Stop shirkin’ and start workin’: the fall of Queeg.

Not too long ago – not even a month ago, in fact – I was raving about the new LaCie “Big Disk” Ethernet network drive I’d gotten, which added a desperately-needed terabyte of storage to my network. After copying most of my media (including my whole directory of Evan photos) to the new drive and making sure it was performing as promised, I started to gradually delete the stuff off the local hard drives on Zen and Orac.

At about the ten day mark, it started getting weird. In short, Queeg started living up to its namesake, trying to elbow out other machines for the *.*.1.1 slot on my router – very weird behavior. LaCie tech support thought that was odd, but couldn’t really offer any solutions, and any attempt to force Queeg to settle down at a specific address rather than a dynamically-assigned one brought about even weirder weirdness.

Then I couldn’t get files from it anymore.
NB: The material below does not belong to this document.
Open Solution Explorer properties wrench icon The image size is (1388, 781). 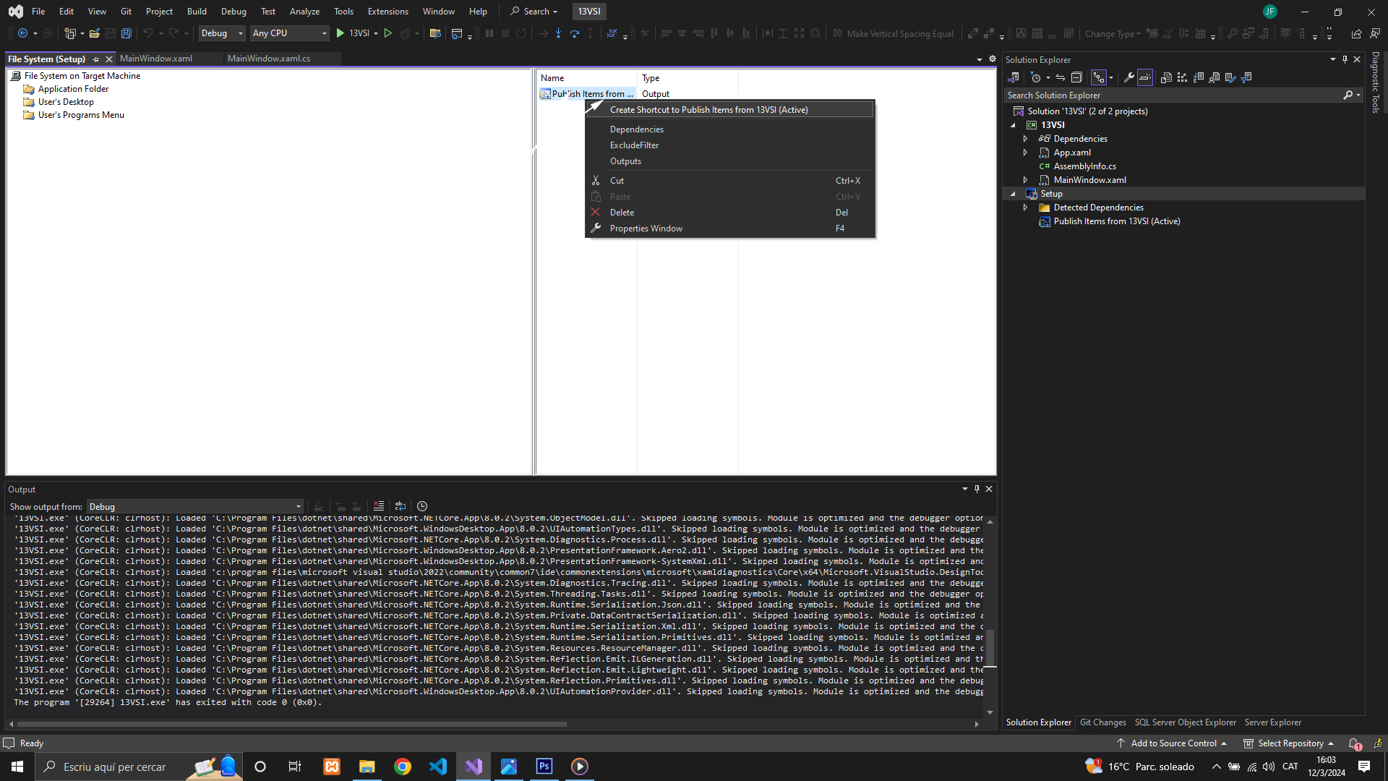[x=1128, y=77]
BIG problem – kinda defeats the whole point of having a freakin’ outboard mass storage device, no? LaCie tech support sent me two patches, neither of which fixed the problem, and in fact made the thing start acting weirder – I couldn’t modify any settings because the system firmware insisted that the drive was completely out of space and couldn’t handle any more. Then last night, it lost its “shares” – its directories full of stuff that I had moved there from the other two machines. I thought it had lost the data. LaCie’s answer to this was to send a return authorization number to ship the drive back to them, but they said that there was no way they’d get their fingers into the pie on recovering the 600 gigs of data I’d offloaded to the drive.

I know that every hard drive in the world, in every computer in the world, will someday fail. It’s moving parts and motors, which wear out. I accept that. That’s why you’re probably never going to go out of business making hard drives (at least until they’re phased out in favor of stable mass-storage-grade flash drives). But you know, three weeks? That’s a new land speed record. I’ve pretty much made the decision that I’m not going to take LaCie up on their offer – I’m going to return the drive to Amazon and get my money back instead, and get a 1TB internal drive for Zen..by a different manufacturer. Zen’s overdue for getting the dust blown out of it anyway – it needs to be opened up as it is, might as well stick a drive in there while I’m at it.

So, the grade for LaCie’s 1TB “Big Disk” Ethernet Drive is an epic fail – it might be a great product when it works, but when it doesn’t you’re going to be saddled with some of the most inept tech support you’ve ever seen. I’m used to outsourced-to-India call center flunkies not being able to cope when your tech support call diverges from their script. I’m not sure what the excuse is for these jokers.

Also, in the future, I think I need to stop naming my network nodes after cranky-ass sci-fi supercomputers. Apparently the deck’s stacked against me on the hardware manufacturer end anyway, so I need to do myself a favor and stop tempting fate.

You May Also Like

2Comments

Add yours
  1. 1
    AtariGirl

    Ugh! Sorry to hear about the super suck external drive issues! What a pain in the butt! I think I would be mortified if all of my data had been moved onto the new drive and that happened to me. I just got a new external 500 gig and am tackling my backup project this weekend. Knock on wood, I won’t fall victim to the same thing. I also plan on backing most of that data up to new DVDs as well, though, since I’ve got a ton of crap on old burned CDs whose life expectancy is sure to run out soon. (I’m fairly obsessive and like to have multiple backups even though it’s a pain and time consuming.) Good luck on the 1TB internal drive! May it live long and prosper!

  2. 2
    Earl

    A little update: Amazon’s having UPS come by to pick it up tomorrow or Tuesday, and I’m trying to recover what data from it that I can in that time, without a huge amount of success. I’ll be getting my money back on this one.

    I’d also like to point out that the reason I went with a LaCie drive is because the RIAA has manufacturers like Western Digital installing crippleware in their mass storage drives, because, you know, anyone who needs mass storage is automatically a thief. Never mind that my music directory consisted of a couple thousand CDs that I own and spent a great deal of time ripping so I could listen at my own convenience. Seriously: to hell with the RIAA. If ever there was a trade organization that needed to fall and fall hard, the RIAA is it. The consumers and the artists will be better off for it. The day is coming, RIAA, and it cannot come nearly soon enough.